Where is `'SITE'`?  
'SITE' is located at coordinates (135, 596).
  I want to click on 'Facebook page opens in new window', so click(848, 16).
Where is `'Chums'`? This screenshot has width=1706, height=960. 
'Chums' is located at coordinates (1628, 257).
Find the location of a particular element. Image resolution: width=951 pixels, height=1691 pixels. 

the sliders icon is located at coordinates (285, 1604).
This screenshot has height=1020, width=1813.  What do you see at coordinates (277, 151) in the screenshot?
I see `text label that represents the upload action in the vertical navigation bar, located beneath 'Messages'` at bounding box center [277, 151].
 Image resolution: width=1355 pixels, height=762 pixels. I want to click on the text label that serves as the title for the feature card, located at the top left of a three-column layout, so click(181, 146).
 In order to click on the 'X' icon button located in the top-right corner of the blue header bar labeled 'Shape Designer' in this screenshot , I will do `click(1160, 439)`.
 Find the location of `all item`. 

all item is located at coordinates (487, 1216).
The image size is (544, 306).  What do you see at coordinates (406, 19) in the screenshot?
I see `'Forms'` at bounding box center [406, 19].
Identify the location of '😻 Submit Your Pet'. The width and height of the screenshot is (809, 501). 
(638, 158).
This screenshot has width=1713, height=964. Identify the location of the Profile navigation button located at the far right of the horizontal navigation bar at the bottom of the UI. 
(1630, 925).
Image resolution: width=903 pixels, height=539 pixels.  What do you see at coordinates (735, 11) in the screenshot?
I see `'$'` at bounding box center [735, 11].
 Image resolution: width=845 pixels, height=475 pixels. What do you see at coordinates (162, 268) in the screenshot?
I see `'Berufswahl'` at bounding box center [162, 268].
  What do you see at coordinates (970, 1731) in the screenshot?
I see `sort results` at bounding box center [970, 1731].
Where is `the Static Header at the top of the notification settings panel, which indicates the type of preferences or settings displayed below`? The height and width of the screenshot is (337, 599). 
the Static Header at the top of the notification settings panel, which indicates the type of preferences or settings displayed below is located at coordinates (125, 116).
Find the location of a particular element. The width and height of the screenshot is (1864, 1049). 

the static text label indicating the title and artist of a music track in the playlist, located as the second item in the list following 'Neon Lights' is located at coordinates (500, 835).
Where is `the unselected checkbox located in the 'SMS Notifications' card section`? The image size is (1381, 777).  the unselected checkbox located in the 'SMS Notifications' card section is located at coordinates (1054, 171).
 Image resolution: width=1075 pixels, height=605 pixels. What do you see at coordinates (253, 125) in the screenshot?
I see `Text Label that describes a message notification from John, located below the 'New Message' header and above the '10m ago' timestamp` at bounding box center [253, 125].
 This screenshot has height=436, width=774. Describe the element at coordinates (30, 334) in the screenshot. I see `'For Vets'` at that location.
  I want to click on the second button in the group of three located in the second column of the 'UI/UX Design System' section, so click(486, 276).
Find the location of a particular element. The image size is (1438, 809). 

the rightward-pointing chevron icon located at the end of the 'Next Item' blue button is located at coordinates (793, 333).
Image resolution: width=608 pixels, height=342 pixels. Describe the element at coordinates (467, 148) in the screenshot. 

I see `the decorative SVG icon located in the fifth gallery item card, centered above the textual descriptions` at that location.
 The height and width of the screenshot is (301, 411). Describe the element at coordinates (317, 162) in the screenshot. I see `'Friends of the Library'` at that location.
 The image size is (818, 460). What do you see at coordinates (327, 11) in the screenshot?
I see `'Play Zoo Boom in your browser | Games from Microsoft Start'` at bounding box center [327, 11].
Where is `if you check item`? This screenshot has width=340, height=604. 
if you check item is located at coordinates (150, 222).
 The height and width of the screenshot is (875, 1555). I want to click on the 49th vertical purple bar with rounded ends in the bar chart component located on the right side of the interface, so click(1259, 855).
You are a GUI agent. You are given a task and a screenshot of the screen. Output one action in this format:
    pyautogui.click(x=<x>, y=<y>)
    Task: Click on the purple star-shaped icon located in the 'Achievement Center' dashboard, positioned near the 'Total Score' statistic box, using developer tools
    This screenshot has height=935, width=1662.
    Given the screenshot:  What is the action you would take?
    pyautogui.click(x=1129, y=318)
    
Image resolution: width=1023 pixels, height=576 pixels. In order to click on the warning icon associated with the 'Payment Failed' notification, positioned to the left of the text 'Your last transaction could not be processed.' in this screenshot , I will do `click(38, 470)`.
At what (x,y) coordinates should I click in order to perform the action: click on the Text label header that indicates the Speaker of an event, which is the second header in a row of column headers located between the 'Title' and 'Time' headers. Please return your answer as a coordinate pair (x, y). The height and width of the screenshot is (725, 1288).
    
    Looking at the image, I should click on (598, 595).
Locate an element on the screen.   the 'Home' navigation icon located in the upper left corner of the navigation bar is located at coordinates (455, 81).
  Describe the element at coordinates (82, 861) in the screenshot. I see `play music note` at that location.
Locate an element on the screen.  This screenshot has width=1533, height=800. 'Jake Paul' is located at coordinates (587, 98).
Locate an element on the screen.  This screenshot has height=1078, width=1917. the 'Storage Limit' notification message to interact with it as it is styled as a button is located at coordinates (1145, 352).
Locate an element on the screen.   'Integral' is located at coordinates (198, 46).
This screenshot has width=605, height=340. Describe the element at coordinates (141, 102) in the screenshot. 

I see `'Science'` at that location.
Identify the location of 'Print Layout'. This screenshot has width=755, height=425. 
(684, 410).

Aim - Report every line above that contains the word "Find". Case counts.

Response to the exercise -
Find the location of a particular element. Image resolution: width=951 pixels, height=1691 pixels. 
 Find the location of `all item`. 
Find the location of a particular element. The width and height of the screenshot is (1864, 1049). 
Find the location of a particular element. The image size is (1438, 809). 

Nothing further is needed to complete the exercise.